YOUR OBJECTIVE>
The response must reproduce exactly every line of the material below holding the word "text".
[PROVIDED MATERIAL]
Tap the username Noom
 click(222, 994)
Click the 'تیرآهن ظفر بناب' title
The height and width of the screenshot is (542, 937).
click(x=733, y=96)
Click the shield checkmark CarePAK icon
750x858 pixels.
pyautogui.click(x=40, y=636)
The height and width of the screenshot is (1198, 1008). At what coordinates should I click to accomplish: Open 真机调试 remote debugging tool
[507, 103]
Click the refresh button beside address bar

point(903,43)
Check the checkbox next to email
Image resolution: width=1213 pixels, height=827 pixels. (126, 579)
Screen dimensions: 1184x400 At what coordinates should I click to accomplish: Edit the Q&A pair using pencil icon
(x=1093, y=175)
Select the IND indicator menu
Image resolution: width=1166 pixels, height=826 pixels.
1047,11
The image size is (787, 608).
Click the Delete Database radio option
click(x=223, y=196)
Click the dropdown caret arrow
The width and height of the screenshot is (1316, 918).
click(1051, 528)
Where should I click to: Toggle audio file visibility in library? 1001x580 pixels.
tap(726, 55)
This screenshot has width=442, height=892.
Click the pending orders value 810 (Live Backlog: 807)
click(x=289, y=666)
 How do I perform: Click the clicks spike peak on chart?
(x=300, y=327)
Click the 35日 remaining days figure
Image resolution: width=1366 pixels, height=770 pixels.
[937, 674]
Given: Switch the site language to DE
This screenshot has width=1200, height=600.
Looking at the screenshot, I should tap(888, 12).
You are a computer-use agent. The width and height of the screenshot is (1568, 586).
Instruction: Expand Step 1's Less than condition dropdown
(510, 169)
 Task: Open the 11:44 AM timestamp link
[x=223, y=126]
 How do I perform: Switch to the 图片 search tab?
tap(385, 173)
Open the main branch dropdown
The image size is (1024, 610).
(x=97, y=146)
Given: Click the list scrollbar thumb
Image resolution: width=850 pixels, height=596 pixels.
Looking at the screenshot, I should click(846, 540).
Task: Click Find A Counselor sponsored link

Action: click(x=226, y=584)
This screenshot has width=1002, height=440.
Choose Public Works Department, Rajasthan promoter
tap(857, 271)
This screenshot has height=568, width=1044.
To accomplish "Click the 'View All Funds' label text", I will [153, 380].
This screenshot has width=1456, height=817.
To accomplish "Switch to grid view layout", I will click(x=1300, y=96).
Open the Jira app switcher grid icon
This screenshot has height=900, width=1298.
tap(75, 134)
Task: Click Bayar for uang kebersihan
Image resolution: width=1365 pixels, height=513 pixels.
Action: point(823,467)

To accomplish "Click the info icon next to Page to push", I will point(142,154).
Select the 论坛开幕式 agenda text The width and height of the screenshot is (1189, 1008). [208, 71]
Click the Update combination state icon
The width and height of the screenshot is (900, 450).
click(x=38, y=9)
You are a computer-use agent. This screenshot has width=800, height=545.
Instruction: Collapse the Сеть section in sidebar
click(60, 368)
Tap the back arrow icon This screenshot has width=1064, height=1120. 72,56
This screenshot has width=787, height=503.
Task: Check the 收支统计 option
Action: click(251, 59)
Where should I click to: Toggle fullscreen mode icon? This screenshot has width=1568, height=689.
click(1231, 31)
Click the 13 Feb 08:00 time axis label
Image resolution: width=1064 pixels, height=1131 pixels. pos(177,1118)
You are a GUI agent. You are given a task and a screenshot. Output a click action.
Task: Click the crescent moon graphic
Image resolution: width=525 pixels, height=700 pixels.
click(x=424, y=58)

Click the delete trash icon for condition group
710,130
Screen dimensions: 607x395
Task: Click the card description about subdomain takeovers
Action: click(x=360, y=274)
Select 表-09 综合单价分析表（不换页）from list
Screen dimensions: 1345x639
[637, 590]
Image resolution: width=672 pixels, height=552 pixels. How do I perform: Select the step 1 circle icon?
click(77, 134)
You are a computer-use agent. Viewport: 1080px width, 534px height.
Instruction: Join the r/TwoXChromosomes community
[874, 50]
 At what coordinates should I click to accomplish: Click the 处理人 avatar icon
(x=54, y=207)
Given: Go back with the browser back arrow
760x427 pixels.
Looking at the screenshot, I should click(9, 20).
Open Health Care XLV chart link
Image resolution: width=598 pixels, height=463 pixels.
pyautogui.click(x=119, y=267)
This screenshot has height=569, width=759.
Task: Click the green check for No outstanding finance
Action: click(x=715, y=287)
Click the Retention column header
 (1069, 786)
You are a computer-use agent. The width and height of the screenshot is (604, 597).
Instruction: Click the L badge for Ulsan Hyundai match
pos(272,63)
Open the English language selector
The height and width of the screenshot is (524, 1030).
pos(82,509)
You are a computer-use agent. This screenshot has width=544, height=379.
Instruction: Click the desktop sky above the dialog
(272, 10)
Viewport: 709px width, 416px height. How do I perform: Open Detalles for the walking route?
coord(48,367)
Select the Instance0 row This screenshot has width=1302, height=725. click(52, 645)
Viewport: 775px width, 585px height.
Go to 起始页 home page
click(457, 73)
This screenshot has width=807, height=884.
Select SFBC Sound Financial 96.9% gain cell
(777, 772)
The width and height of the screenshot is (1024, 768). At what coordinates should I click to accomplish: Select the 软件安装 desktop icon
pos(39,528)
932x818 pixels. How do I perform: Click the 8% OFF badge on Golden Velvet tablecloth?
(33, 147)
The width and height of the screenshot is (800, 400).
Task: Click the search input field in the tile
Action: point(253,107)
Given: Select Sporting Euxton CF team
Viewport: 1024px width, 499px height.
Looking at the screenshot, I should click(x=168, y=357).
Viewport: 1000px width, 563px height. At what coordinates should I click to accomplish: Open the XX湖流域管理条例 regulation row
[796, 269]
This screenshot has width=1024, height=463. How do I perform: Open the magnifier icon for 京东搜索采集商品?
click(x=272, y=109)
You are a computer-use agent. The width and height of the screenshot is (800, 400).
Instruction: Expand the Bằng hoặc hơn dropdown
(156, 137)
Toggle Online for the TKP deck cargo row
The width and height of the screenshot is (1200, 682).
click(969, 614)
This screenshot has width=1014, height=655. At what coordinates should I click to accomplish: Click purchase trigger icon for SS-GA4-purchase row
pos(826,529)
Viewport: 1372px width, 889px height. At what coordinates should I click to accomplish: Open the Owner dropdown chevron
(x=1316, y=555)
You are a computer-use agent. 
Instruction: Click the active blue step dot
[/PROVIDED MATERIAL]
SOLUTION FOR THIS PROBLEM>
To accomplish "Click the 'View All Funds' label text", I will [153, 380].
Select the 论坛开幕式 agenda text The width and height of the screenshot is (1189, 1008). [208, 71]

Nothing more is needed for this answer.